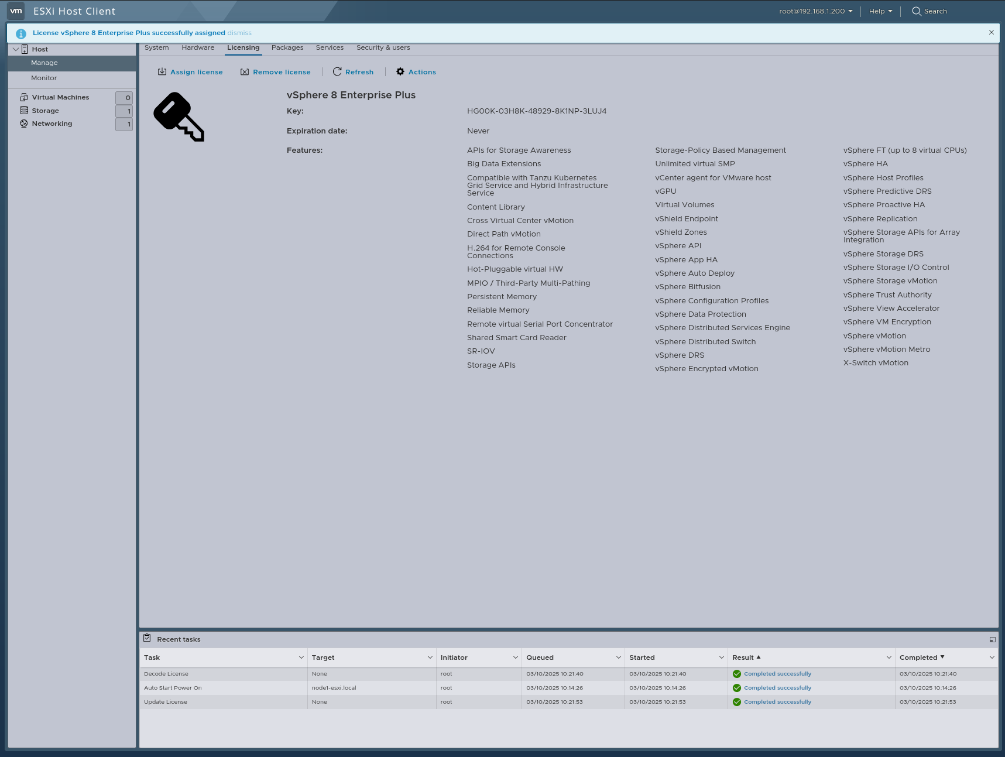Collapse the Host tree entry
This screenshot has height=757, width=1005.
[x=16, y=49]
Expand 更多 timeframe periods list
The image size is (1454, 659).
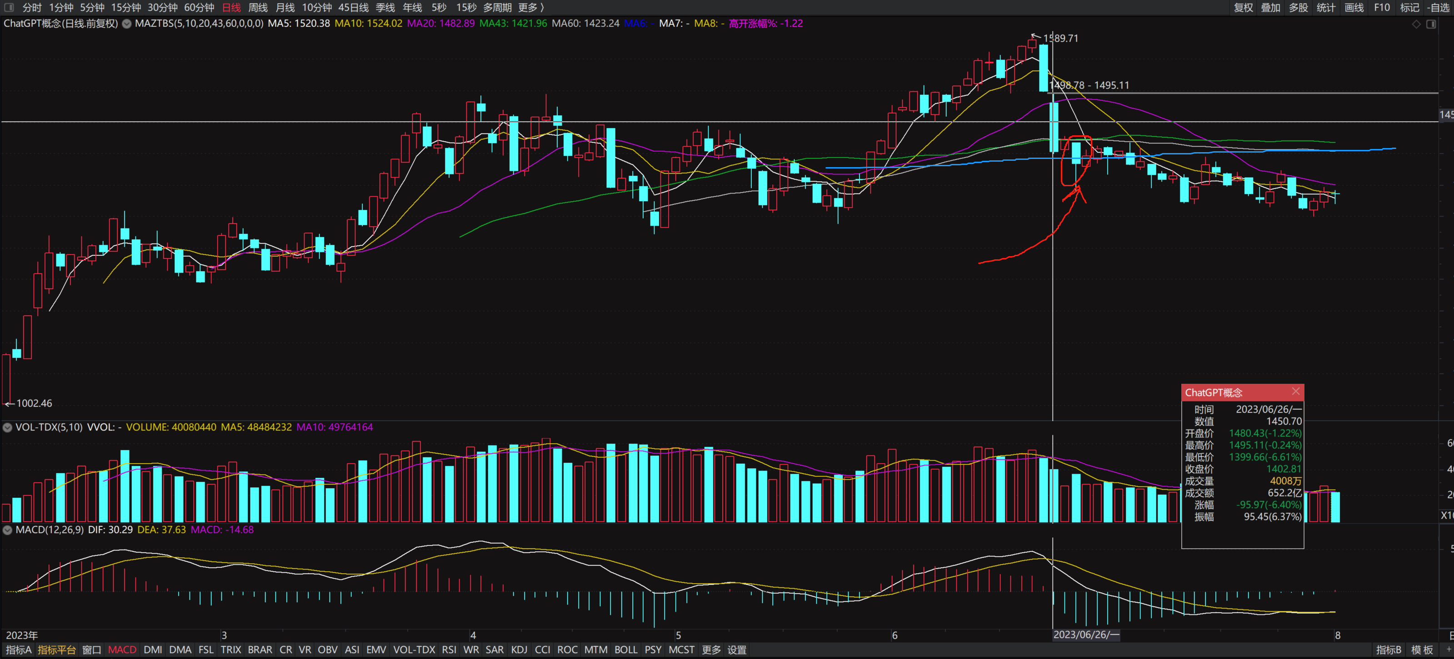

• • • • •

§ WHAT THE EXERCISE ASKS: Repeat the line that contains "Expand 更多 timeframe periods list" and each line after it, through the last line of the listing, exactly and alone; pictures stay out of the repeat.

§ RESULT FOR THIS TASK:
Expand 更多 timeframe periods list
The image size is (1454, 659).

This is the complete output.